SLAC Today logo

XLDB2 Conference Brings Together Industry, Theory

Databases that hold petabytes (a million billion bytes) of information are the focus of the second annual Extremely Large Databases Workshop taking place today at SLAC. Scientific experiments such as BaBar previously boasted the largest databases on Earth, but now they stand neck-and-neck with industry groups including Google and eBay. Science and industry representatives will meet, along with database theorists and vendors, to discuss commonalities in the race to manage the world's ever-growing deluge of data.

Although science has previously been ahead of industry in database size, industry has caught up, moving ahead quickly with the advantage of extensive financial resources. Conference organizer Jacek Becla said there is a lack of communication between science and industry when it comes to building XLDBs. Becla built the database for the BaBar experiment and is now building one for the Large Synoptic Survey Telescope. He hopes the conference will open up discussion between the two groups and help them find commonalities. "It's a two way street," said Kian-Tat Lim, one of the co-organizers. "Both sides have something they can learn from the other."

Last year's meeting brought together science and industry representatives for the first time to talk about XLDBs. "It helped everybody to realize all of us are facing very similar problems," said Becla.

One common challenge for XLDBs is managing large numbers of machines. One machine would take years to analyze a petabyte of data, so thousands are needed. Adding machines multiplies the chances for a machine failure, however. Analysis needs to continue even when the underlying computers cannot. These basic road blocks make XLDBs very different than those holding a few orders of magnitude less information.

Plans are circulating in the XLDB community to create an open-source extremely large database management system. This system would provide basic software code for building an extremely large database. It would be optimized for complex analytical tasks common to science and industry. "Right now, anyone building an extremely large data base essentially starts from scratch," Becla said. "An open-source database would build a common infrastructure that could be used by everyone else."
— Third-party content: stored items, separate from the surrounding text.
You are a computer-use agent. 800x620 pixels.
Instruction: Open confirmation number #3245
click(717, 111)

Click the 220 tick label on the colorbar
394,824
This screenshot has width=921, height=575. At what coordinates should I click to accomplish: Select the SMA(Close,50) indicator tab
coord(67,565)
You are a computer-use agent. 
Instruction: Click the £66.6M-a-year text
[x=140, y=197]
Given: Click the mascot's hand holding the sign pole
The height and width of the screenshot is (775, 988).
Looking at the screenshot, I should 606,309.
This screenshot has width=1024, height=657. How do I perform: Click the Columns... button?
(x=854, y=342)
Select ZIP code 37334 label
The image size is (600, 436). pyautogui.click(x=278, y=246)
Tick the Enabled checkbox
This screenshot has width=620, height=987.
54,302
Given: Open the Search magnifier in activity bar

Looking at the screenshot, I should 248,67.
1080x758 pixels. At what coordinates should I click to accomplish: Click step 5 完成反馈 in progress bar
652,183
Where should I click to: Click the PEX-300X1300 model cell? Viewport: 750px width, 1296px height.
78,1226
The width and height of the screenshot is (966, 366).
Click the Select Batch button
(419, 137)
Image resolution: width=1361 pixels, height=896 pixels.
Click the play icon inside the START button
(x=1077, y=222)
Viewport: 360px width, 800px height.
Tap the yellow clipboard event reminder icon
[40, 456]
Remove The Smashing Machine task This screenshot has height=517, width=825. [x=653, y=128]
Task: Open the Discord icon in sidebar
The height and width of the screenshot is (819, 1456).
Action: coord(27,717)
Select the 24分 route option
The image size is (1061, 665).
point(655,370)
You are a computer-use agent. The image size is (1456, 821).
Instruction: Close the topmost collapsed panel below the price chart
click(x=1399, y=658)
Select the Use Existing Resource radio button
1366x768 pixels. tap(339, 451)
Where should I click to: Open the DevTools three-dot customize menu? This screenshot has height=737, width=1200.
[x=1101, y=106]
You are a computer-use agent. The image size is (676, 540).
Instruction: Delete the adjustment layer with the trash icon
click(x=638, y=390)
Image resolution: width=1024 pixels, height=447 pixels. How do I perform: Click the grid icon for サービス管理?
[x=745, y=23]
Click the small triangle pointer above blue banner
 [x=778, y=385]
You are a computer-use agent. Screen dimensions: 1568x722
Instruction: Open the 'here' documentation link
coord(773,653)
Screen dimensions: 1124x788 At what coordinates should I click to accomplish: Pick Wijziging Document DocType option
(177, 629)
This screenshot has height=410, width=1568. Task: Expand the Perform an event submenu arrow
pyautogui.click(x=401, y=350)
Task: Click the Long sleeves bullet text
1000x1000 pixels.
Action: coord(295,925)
A handful of vendors including IBM and Oracle will attend the conference. Becla said these vendors are more likely to eventually produce commercial XLDBs if they can see that there is common and widespread demand. In addition, academic database theorists will contribute to the discussion, and Becla hopes this will strengthen connections between database theory and real-world applications.

SLAC offers uniquely neutral ground for hosting the conference. While industry representatives might hesitate to share ideas at a conference hosted by one of their competitors, government laboratories aren't gaining profits from the results of the meeting, making private companies more willing to participate.

"This year we've had to turn away a lot of people," said Becla. The conference is built around open discussions, and for that reason it will host no more than 70 attendees. The organizers tried to include representatives from all data-intensive areas of industry and science. Anyone who cannot attend the conference can read about the proceedings in the report Becla and his group will produce. Last year's report is available online.

—Calla Cofield
SLAC Today, September 29, 2008